Guide 8: enrolment, exclusions and absence

Scripts needed for this guide

Introduction

In this guide, we look out how to extract data on three secondary school outcomes (which could of course serve as other types of variables in your analyses): enrolment, exclusion and absence.

Our interest in enrolment is really in non-enrolment, as in previous research. However, you could expand the same basic approach to look at, for example, enrolment in certain types of establishments such as special schools or alternative provision or to look at school instability (school moves outside of expected transition points). In this example, however, all we are interested in is whether a child is enrolled or not in secondary school. We therefore need to get their enrolment data across the secondary school years using the censuses. We will later create flags that indicate whether a child was not enrolled in a given year.
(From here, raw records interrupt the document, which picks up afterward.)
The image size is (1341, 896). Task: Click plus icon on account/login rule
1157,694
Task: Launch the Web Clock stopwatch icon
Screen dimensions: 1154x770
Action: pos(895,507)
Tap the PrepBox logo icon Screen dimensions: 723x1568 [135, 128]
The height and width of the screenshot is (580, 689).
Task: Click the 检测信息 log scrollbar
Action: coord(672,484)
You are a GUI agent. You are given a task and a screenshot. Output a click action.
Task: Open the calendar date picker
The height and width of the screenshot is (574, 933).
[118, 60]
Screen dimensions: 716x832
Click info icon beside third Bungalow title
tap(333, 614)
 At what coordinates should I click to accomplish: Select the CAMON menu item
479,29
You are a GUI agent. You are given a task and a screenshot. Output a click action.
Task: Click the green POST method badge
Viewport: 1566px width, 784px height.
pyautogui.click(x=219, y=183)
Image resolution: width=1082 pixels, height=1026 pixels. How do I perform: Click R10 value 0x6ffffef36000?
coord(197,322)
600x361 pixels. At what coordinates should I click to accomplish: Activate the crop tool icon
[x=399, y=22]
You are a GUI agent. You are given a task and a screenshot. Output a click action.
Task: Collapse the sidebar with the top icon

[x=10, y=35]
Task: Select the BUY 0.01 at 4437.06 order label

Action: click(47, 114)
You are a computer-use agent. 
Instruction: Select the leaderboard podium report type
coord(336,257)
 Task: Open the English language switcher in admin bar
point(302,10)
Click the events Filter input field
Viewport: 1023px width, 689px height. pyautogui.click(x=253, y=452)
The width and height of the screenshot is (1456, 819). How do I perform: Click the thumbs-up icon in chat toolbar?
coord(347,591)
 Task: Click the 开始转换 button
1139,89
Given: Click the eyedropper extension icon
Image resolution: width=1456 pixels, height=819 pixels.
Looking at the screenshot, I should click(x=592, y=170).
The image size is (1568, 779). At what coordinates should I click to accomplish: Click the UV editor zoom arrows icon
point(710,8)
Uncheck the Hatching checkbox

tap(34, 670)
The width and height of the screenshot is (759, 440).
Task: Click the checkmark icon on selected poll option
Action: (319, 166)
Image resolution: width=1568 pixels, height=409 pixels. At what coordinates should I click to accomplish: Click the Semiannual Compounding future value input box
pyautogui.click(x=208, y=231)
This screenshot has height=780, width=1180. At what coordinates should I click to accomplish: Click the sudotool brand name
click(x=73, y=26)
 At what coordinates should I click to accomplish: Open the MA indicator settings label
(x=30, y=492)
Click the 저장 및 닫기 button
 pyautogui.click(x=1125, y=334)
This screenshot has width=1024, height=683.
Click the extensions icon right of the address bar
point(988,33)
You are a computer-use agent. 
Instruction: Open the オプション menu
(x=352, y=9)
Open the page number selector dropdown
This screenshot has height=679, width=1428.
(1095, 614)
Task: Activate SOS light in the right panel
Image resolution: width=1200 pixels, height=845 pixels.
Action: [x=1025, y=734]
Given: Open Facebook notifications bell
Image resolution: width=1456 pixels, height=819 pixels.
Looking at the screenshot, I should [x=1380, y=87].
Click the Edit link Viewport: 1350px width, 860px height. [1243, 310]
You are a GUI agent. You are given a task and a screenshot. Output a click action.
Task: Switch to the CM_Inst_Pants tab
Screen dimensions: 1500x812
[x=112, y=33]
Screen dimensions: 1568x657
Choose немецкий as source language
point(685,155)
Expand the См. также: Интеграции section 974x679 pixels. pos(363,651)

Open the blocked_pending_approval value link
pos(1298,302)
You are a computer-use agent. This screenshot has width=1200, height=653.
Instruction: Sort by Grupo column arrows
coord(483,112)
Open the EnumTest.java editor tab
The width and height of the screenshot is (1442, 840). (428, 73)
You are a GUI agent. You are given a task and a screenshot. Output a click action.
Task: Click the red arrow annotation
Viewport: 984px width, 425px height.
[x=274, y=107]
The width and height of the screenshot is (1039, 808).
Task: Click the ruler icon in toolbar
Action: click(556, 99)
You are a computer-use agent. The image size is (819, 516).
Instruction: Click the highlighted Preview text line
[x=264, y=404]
If you are unfamiliar with NPD exclusion and absence data, we recommend you examine the Department of Education’s routine publications as a starting point (exclusions and absence). Exclusion and absence data are provided in their own modules. In the case of exclusions, we are here interested in any exclusions but we will extract data on fixed-term and permanent exclusions. The absence data are rather more complex as they are available termly and there are different axes to consider, e.g.: termly or yearly; average absence rates or persistent absence; overall, authorised or unauthorised; health-related versus other; specific reasons. In the present example, we extract absence data and create yearly summaries with absence rates (overall, authorised and unauthorised), a persistent absence marker (overall absence) and health-related absence rates (combining illness and healthcare-related appointments).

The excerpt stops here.